> SOURCE

▬▬▬▬▬▬

Image Category Classification by Using Deep Learning
This example shows you how to create, compile, and deploy a dlhdl.Workflow object with alexnet as the network object by using the Deep Learning HDL Toolbox™ Support Package for Xilinx FPGA and SoC. Use MATLAB® to retrieve the prediction results from the target device. Alexnet is a pretrained convolutional neural network that has been trained on over a million images and can classify images into 1000 object categories (such as keyboard, coffee, mug, pencil,and many animals). You can also use VGG-19 and Darknet-19 as the network objects.
Prerequisites
Xilinx ZCU102 SoC development kit
Deep Learning HDL Toolbox™ Support Package for Xilinx FPGA and SoC
Deep Learning Toolbox™ Model for Alexnet
Deep Learning Toolbox™
Deep Learning HDL Toolbox™
Load the Pretrained Series Network
To load the pretrained series network alexnet, enter:
snet = alexnet;
To load the pretrained series network vgg19, enter:
% snet = vgg19;To load the pretrained series network darknet19, enter:
% snet = darknet19;To view the layers of the pretrained series network, enter:
analyzeNetwork(snet) % The saved network contains 25 layers including input, convolution, ReLU, cross channel normalization, % max pool, fully connected, and the softmax output layers.
Create Target Object
Use the dlhdl.Target class to create a target object with a custom name for your target device and an interface to connect your target device to the host computer. Interface options are JTAG and Ethernet. To use JTAG,Install Xilinx™ Vivado™ Design Suite 2019.2. To set the Xilinx Vivado toolpath, enter:
% hdlsetuptoolpath('ToolName', 'Xilinx Vivado', 'ToolPath', 'C:\Xilinx\Vivado\2019.2\bin\vivado.bat');
hTarget = dlhdl.Target('Xilinx','Interface','Ethernet');
Create WorkFlow Object
Use the dlhdl.Workflow class to create an object. When you create the object, specify the network and the bitstream name. Specify the saved pretrained alexnet neural network as the network. Make sure that the bitstream name matches the data type and the FPGA board that you are targeting. In this example, the target FPGA board is the Xilinx ZCU102 SoC board. The bitstream uses a single data type.

▬▬▬▬▬▬

> INSTRUCTIONS TO FOLLOW
In the AlexNet deployment page, what two interface options are listed for connecting the target device to the host computer?

▬▬▬▬▬▬

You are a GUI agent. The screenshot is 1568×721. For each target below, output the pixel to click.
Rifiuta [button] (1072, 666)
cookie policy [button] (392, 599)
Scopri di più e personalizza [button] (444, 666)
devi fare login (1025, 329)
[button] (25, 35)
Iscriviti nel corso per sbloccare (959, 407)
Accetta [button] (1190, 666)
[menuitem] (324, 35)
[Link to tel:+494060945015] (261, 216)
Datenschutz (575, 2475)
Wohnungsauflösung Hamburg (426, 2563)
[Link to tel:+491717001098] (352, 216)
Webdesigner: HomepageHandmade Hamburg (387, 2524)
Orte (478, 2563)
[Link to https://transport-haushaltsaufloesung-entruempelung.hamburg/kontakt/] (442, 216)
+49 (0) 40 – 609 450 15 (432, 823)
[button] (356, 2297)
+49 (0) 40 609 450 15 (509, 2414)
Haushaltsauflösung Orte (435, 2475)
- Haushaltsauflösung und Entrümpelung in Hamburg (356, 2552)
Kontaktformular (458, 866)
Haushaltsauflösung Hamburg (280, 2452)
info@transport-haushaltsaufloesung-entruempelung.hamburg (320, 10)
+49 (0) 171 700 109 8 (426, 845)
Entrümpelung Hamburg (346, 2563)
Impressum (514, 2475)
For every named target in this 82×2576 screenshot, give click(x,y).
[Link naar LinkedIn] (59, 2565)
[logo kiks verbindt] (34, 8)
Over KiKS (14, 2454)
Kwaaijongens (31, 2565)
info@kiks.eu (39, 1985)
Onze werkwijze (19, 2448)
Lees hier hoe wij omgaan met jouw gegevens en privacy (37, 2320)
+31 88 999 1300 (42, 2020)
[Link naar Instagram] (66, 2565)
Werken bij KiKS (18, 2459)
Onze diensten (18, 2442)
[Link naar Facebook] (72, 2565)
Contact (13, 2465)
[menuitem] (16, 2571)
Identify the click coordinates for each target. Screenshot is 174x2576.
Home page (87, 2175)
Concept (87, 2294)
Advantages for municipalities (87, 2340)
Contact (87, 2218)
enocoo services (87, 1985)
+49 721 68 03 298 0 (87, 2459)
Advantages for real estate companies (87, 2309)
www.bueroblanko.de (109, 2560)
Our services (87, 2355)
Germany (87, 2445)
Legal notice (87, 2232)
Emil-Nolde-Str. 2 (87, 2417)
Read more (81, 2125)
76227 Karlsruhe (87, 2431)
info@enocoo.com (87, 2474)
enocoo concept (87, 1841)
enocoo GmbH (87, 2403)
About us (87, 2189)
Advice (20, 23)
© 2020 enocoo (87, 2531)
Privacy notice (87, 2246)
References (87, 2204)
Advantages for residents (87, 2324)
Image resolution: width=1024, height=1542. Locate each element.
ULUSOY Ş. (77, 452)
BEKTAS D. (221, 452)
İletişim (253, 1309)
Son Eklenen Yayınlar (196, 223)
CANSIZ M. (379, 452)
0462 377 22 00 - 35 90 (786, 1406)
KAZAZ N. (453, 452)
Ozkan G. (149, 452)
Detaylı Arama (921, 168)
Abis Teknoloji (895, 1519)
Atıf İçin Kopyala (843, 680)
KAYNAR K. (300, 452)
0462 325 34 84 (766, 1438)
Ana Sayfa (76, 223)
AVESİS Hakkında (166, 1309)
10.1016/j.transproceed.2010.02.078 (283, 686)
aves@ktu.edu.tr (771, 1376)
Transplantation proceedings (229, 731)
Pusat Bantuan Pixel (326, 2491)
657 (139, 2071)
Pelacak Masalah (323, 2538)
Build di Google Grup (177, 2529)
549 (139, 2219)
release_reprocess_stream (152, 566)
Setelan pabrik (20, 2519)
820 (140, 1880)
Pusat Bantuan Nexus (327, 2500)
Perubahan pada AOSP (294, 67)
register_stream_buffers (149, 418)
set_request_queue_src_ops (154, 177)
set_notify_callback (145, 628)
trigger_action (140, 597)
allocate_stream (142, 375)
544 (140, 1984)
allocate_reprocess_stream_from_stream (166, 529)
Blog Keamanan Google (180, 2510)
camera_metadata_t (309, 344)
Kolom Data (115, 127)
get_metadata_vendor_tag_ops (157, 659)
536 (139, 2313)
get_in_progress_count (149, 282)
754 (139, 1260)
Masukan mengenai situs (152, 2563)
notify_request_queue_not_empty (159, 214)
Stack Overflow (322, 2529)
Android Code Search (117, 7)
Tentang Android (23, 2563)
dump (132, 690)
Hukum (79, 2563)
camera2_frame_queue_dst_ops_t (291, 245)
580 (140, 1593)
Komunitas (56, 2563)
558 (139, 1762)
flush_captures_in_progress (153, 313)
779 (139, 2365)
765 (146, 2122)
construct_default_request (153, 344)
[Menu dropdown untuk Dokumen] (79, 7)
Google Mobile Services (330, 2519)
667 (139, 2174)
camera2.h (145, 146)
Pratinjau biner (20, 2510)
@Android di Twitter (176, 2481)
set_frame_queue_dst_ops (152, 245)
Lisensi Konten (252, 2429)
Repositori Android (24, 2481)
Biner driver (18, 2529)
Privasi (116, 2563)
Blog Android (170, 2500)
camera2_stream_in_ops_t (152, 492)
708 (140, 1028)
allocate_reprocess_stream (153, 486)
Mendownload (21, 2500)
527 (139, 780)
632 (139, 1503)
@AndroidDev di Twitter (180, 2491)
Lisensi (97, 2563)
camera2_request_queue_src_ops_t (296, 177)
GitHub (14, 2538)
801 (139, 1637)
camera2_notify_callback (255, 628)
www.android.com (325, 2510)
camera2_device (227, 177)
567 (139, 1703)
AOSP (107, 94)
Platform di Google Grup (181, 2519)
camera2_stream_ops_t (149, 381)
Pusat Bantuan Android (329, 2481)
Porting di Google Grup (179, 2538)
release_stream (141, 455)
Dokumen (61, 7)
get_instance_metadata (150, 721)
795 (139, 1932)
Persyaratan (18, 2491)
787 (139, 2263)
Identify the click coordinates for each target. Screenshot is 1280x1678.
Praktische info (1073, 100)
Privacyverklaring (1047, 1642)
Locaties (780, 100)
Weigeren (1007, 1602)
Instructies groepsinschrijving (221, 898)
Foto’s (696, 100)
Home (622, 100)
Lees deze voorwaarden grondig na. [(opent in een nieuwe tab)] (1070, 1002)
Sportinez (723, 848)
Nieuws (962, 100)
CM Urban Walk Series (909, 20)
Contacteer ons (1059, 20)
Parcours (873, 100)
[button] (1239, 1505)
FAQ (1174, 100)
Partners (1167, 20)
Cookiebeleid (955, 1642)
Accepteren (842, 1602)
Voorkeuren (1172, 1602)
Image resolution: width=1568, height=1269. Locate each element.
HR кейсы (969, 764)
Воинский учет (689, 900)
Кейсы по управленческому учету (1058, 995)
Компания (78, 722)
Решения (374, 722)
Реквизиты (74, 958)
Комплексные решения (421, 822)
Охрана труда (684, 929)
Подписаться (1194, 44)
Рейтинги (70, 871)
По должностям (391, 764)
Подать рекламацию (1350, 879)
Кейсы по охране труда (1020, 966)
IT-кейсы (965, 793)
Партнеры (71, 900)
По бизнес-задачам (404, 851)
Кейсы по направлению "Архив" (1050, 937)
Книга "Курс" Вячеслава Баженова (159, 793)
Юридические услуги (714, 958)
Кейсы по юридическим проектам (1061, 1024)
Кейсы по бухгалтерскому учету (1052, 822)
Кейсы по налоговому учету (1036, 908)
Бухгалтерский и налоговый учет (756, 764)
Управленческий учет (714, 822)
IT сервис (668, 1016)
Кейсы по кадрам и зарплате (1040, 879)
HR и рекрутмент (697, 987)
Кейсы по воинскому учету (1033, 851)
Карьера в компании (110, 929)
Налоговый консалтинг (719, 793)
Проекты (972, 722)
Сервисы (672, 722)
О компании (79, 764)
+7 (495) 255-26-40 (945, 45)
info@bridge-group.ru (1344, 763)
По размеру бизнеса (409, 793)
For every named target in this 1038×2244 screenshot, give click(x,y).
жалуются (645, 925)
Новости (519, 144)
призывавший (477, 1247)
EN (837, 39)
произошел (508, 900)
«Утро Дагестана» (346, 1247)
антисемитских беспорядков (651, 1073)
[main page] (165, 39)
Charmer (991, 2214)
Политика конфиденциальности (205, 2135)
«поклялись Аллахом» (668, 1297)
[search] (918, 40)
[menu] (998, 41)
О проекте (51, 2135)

▬▬▬▬▬▬

> FINAL RESULT
JTAG and Ethernet.